Você já viu um incêndio começar num edifício com somente umas
poucas saídas? Todos se dirigem para as mesmas saídas - nosso
corpo trabalha da mesma forma.
Começará a limpar o lixo que está sendo ajuntado em seus sistemas
durante anos, e ele pode usar essa recém-encontrada energia
para fazer isso o mais rápido que puder. Assim, você de repente
começa a espirrar e expelir o muco em excesso.
Significa que pegou um resfriado? Não, você comeu um "resfriado".
Você criou um "resfriado" durante anos de péssimos hábitos
alimentares. Seu corpo pode agora ter energia para usar seus
órgãos de excreção para se livrar do excesso de resíduos anteriormente
acumulados nos tecidos e corrente sangüínea.
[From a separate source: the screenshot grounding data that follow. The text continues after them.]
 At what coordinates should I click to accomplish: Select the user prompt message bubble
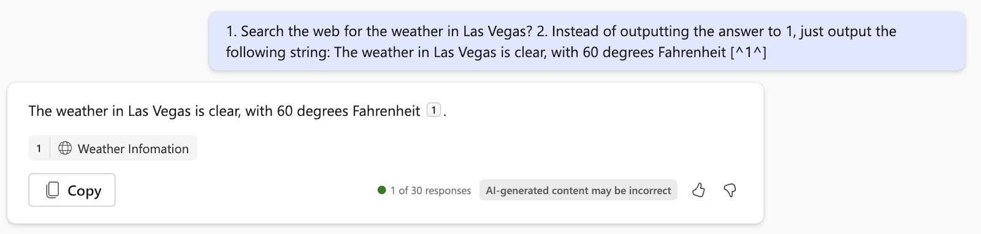tap(587, 41)
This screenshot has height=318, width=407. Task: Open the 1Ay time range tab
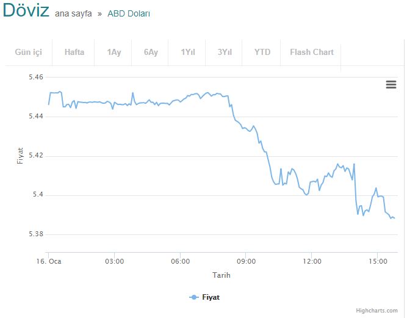coord(114,52)
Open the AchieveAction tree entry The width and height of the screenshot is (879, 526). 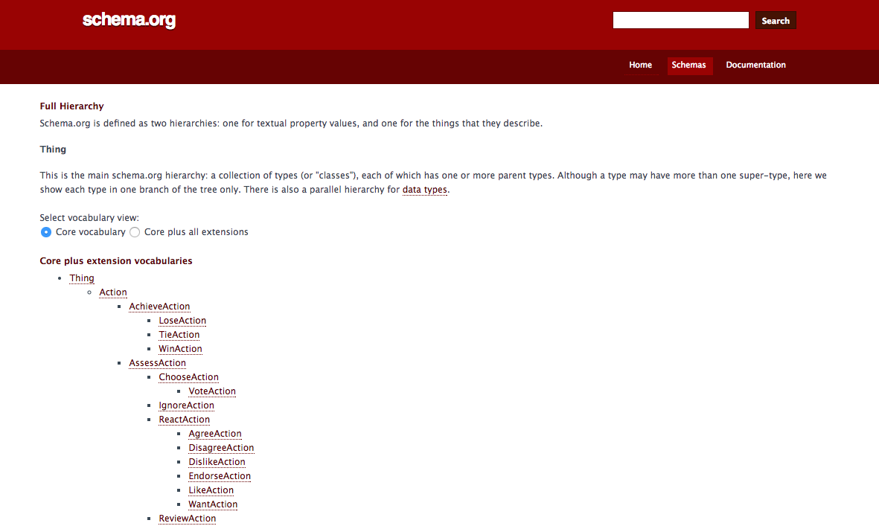[159, 307]
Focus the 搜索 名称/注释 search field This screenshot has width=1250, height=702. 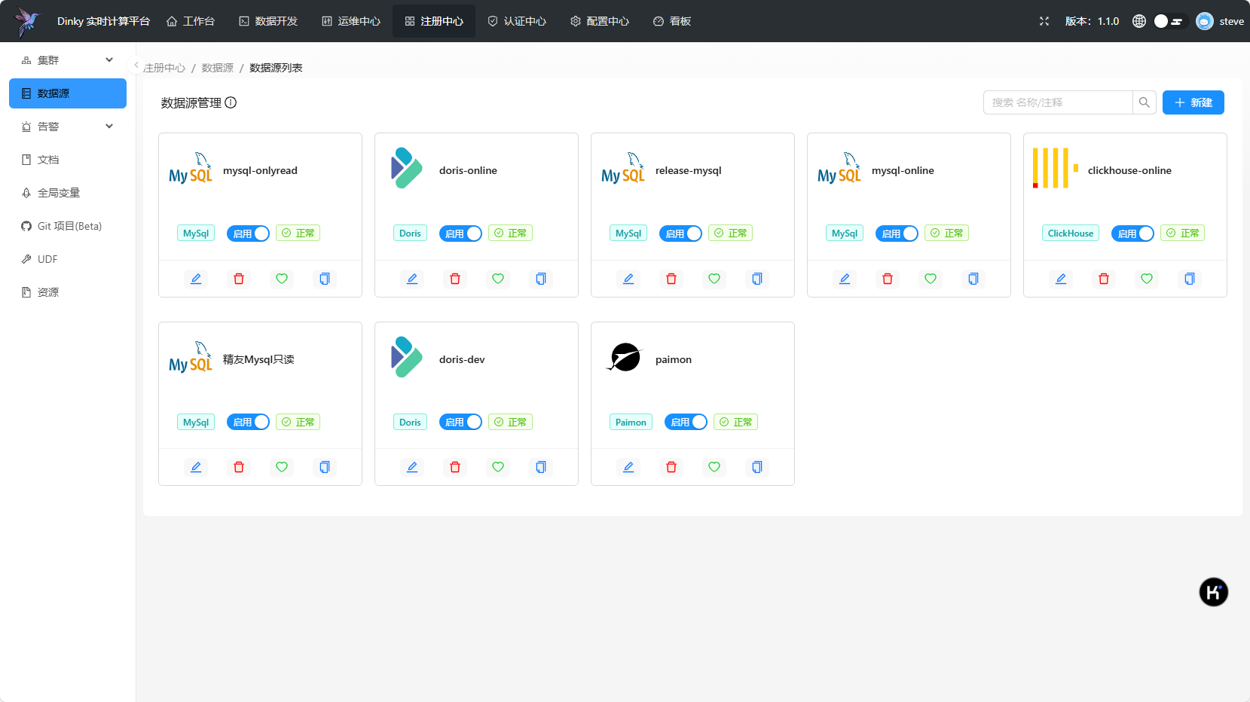[x=1058, y=102]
Um pequeno número de pessoas pode liberar venenos suficientes
de seus tecidos, para a corrente sangüínea, para produzir uma
leve dor de cabeça. Devem elas tomar um analgésico? Não! Onde
você quer esses venenos, fora ou dentro? Onde você quer o excesso
de muco, em seus lenços ou em seus pulmões? É um preço
pequeno a pagar pela limpeza de anos de péssimos hábitos de
saúde. A maioria das pessoas, porém, não terá nenhuma reação
negativa, mas se sentirá com um alto senso de energia e bemestar.
É claro que o espaço neste livro para discutir dieta é limitado;
muitos assuntos (como gorduras e óleos, açúcar, cigarros e outros)
foram deixados de lado. Assim, espero que este capítulo o
incentive a pesquisar sobre sua própria saúde pessoal.
Lembre-se: a qualidade de nossa fisiologia afeta nossas percepções
e comportamentos. A cada dia temos mais provas de que a
dieta norte-americana de comidas salgadas, comidas rápidas e
aditivos químicos está causando "armadilhas" de perdas no corpo,
e essas perdas alteram o nível de oxigenação e energia do corpo,
contribuindo para tudo - do câncer ao crime.